The ugly is that how to treat visa waiver overstays is clearly a policy issue that involves two agencies, ICE and USCIS. ICE has the authority to order the removal and then remove an alien who has overstayed his or her period of authorized stay on the visa waiver program. USCIS has the authority to adjudicate adjustment of status applications for these people. Instead of a coordinated approach to the policy issues, USCIS has announced its second-fiddle policy, essentially asserting, "We will adjudicate an adjustment of status application only if ICE lets us. If ICE issues a removal order, we will step back, regardless of when ICE issued the removal order." To be clear, all ICE has to do to issue a removal order is make sure the alien is a visa waiver overstay and check a box on a form. (I do not believe the alien even has to be present for an order to be entered or has to be informed of the removal order's being entered, i.e., the box being checked. Thus how does a visa waiver overstay even know if there is a removal order against him or her?)

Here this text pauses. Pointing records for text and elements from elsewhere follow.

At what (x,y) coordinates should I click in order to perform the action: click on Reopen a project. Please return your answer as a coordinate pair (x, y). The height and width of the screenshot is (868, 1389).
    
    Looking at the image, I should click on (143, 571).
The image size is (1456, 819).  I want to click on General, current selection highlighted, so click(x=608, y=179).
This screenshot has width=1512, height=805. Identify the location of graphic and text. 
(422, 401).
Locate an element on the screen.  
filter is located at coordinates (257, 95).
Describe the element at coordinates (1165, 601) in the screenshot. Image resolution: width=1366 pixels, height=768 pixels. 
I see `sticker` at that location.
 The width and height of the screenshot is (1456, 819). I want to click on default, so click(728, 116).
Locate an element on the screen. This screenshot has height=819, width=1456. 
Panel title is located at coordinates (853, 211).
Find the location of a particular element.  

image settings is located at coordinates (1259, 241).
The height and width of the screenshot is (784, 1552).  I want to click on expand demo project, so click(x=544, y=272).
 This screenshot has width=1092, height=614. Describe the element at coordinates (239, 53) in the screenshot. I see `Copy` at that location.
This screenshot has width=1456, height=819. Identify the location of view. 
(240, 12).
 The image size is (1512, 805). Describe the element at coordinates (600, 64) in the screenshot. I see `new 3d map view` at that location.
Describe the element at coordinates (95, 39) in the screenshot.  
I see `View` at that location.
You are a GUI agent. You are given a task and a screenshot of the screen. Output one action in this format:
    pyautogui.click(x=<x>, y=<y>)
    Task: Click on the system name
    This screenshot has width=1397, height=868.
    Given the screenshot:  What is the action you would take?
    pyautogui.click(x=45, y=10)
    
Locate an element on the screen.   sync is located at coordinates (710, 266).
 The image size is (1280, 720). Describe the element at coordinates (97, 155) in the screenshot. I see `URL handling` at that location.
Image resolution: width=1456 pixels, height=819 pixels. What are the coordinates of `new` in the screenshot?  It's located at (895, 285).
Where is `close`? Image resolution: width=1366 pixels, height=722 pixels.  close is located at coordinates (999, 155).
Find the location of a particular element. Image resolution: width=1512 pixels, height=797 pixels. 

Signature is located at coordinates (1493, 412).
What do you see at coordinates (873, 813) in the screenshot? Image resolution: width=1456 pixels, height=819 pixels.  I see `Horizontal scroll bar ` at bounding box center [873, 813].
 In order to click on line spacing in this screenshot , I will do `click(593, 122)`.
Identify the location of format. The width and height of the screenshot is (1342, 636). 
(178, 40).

However, our barrister does have a significant point that this blog has been concerned with since the creation of DHS. Instead of two agencies dealing with the border before 9/11, the U.S. Customs Service and the Immigration and Naturalization Service, we now have three agencies dealing with both aliens and goods, USCIS, ICE and CBP. Even worse, CBP is divided into two main offices that deal with aliens, the Office of Field Operations (inspection of arriving aliens) and the U.S. Border Patrol, each with their own agenda and policy, and ICE's Homeland Security Investigations (HSI) and Enforcement and Removal Operations (ERO). None of these agencies coordinate policy or practice and the result is chaos and enriched immigration attorneys:

Ever since INS was broken up, the complexities of immigration policy making have been exacerbated by the fact that different agencies with different philosophies, different interests, and different goals, all with a stake in a given policy, must coordinate. Here USCIS announces that ICE has absolute veto power over USCIS's policy of adjudicating visa waiver adjustments for overstays and ICE is silent on its position on the issue.

Without ICE's being integrated into the policy making process it is impossible to know if it is advisable for a visa waiver overstay to file an adjustment of status application. While USCIS may be willing to adjudicate an application (and we still have to see how USCIS finesses the case law problems), its sister agency, ICE, could be taking out the cuffs and fueling up the jet knowing USCIS will not get in the way. Things are a little better, but there is still a lot to learn.

But in the end, the Regime is responsible for USCIS' lawlessness. It cannot adjust VWP overstays or violators. Those who violate the provisions of the VWP are required to be removed. But Obama is doing the opposite. Why, because he wants more aliens here to vote, even if that is illegal, in 2012.